FACT CHECK: Did The Guardian Publish This Tweet About A Russian General’s Speech?

Elias Atienza | Fact Check Reporter

An image shared on Facebook claims The Guardian reported Russian General Sergei Surovikin said an empire of “n***ers, Jews and homosexuals” were seeking to destroy Russia.

Verdict: False

There is no evidence The Guardian published this tweet. A spokesperson for the outlet confirmed the tweet was fabricated.

Fact Check:

Surovikin was appointed as the new commander for Russia’s operation in Ukraine hours after the Crimea bridge attack, according to BBC News.
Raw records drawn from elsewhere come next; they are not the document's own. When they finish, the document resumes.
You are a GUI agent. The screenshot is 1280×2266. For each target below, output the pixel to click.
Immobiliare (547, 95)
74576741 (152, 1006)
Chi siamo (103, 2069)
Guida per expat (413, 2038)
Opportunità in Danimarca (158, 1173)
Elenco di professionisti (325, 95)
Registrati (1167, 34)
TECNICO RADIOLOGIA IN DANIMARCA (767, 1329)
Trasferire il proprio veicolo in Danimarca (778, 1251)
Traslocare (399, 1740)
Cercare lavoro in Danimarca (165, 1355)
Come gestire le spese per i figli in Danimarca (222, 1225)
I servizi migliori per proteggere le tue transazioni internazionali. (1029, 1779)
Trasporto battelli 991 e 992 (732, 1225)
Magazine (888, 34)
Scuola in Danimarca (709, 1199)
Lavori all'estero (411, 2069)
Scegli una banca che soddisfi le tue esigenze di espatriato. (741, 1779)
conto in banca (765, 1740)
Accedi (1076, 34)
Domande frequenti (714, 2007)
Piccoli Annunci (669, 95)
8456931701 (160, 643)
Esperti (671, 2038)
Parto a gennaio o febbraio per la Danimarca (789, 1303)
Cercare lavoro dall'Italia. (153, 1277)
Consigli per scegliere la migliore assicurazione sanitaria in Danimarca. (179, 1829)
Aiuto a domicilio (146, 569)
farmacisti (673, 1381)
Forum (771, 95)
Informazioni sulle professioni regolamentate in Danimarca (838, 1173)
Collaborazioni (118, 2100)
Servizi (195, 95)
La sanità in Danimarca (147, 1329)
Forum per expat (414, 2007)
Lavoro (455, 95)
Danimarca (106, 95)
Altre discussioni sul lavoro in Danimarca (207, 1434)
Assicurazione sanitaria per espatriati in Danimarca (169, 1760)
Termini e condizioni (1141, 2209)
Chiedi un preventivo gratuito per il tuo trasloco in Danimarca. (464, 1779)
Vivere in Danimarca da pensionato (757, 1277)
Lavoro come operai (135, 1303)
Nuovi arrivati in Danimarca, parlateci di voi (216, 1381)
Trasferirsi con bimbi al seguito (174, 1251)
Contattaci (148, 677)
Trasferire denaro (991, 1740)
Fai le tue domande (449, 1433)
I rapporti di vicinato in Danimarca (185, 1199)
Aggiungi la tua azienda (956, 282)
A veteran of Russia’s prior military conflicts who earned the nickname “General Armageddon,” his units have been accused of brutality and war crimes, the outlet reported.

The Facebook post claims The Guardian tweeted that Survoikin gave a speech to his troops where he said an assortment of forces were conspiring against Russia. (RELATED: Does This Image Show Russian Conscripts With Mosin-Nagant Rifles?)

“Russian’s new military commander in Ukraine, Sergei Surovikin, warns, ‘An empire of n*ggers, Jews and homosexuals are converging against Holy Russia,’ in a fiery speech to conscripted troops,” The Guardian allegedly tweeted. “‘If we lose, your sons will be castrated, Moscow will become Congo and Russia will cease to exist.'”

There is no evidence that this tweet exists or that Surovikin had made such a statement. Check Your Fact reviewed The Guardian’s Twitter account and did not find any tweet matching the one in the Facebook image. A review of archived screenshots also did not yield any results for the alleged tweet.

If The Guardian had tweeted it, media outlets would have covered it, yet none have. Check Your Fact also found no credible news reports suggesting that Surovikin had made such a comment.

“The screenshot shared has never been a published Guardian tweet or story. We have reported the post and requested it be taken down,” a Guardian spokesperson told Check Your Fact.

This is not the first time an altered headline attributed to a reputable news outlet has circulated on social media. Check Your Fact recently debunked a photo that allegedly showed a climate change article from CNN.